I read today Peggy Noonan's blog post. I have been a great fan of hers since her speech writing days, and look forward to her regular column on Fridays in the Wall Street Journal. She has a piece today that really struck a cord with anyone who has been in Rome and been a witness to these recent Papal events--and the antics of the secular media. The column deserves to be quoted in full, but I hope she won't mind if I quote a part of it, the last part (the final paragraph is perfect). You can
read the full blog entry here.
The second is that there’s a lot of ignorant, tendentious and even aggressive media chatter about the church right now, and it’s starting to grate. Church observers are blabbering away on cable and network news telling the church to get with the program, throwing around words like “gender” and “celibacy” and “pedophile” and phrases like “irrelevant to the modern world.”

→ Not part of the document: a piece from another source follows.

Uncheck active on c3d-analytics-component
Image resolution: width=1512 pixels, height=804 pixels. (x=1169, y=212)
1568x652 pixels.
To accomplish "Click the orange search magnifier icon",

I wouldn’t presume to tell Baptists or Lutherans or Orthodox Jews how they should interpret their own theology, what traditions to discard and what new ones to adopt, what root understandings are no longer pertinent. It would be presumptuous, and also deeply impolite in a civic sense. The world I came up in had some virtues, and one was that we gave each other a little more space, a little more courtesy both as individuals and organizations, never mind faiths. That kind of public courtesy is what has allowed America, with all its sharp-elbowed angers and disagreements, to operate.

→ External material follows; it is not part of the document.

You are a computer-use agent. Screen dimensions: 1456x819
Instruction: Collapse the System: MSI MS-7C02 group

Right now every idiot in town feels free to tell the church to get hopping, and they do it in a new way, with a baldness that occasionally borders on the insulting. Whatever their faith or lack of it they feel free to critique loudly and in depth, to the degree they are capable of depth. I have been critical of the church over the sex scandals for longer than a decade. Here’s one column—but I write of it because I love it and seek to see it healthy, growing and vital as it brings Christ into the world. Some of the church’s critics don’t seem to be operating from affection and respect but something else, or some things else.
When critics mean to be constructive, they bring an air of due esteem and occasional sadness to their criticisms, and offer informed and thoughtful suggestions as to ways the old church might right itself. They might even note, with an air of gratitude free of crowd-pleasing sanctimony, that critics must, in fairness, speak of those parts of the church that most famously work—the schools that teach America’s immigrants, the charities, the long embrace of the most vulnerable—and outweigh a whole world of immediate criticisms.
But when they just prattle on with their indignant words—gender, celibacy, irrelevant—well, they’re probably not trying to be constructive. One might say they’re being vulgar, ignorant and destructive, spoiled too. They think they’re brave, or outspoken, or something. They don’t have enough insight into themselves to notice they’d never presume to instruct other great faiths. It doesn’t cross their minds that if they were as dismissive about some of those faiths they’d have to hire private security guards.
I once read an account of Anne Boleyn’s death. In the moments after she was beheaded her head was held aloft by her executioner, to show the crowd. Her nervous system was shocked, her neurons misfired, her head didn’t know it was severed from her neck. Her eyes blinked, her mouth moved crazily. Those critics who go on TV now to tear down what they don’t even understand: they are removed and unknowing. They are Anne Boleyn’s head.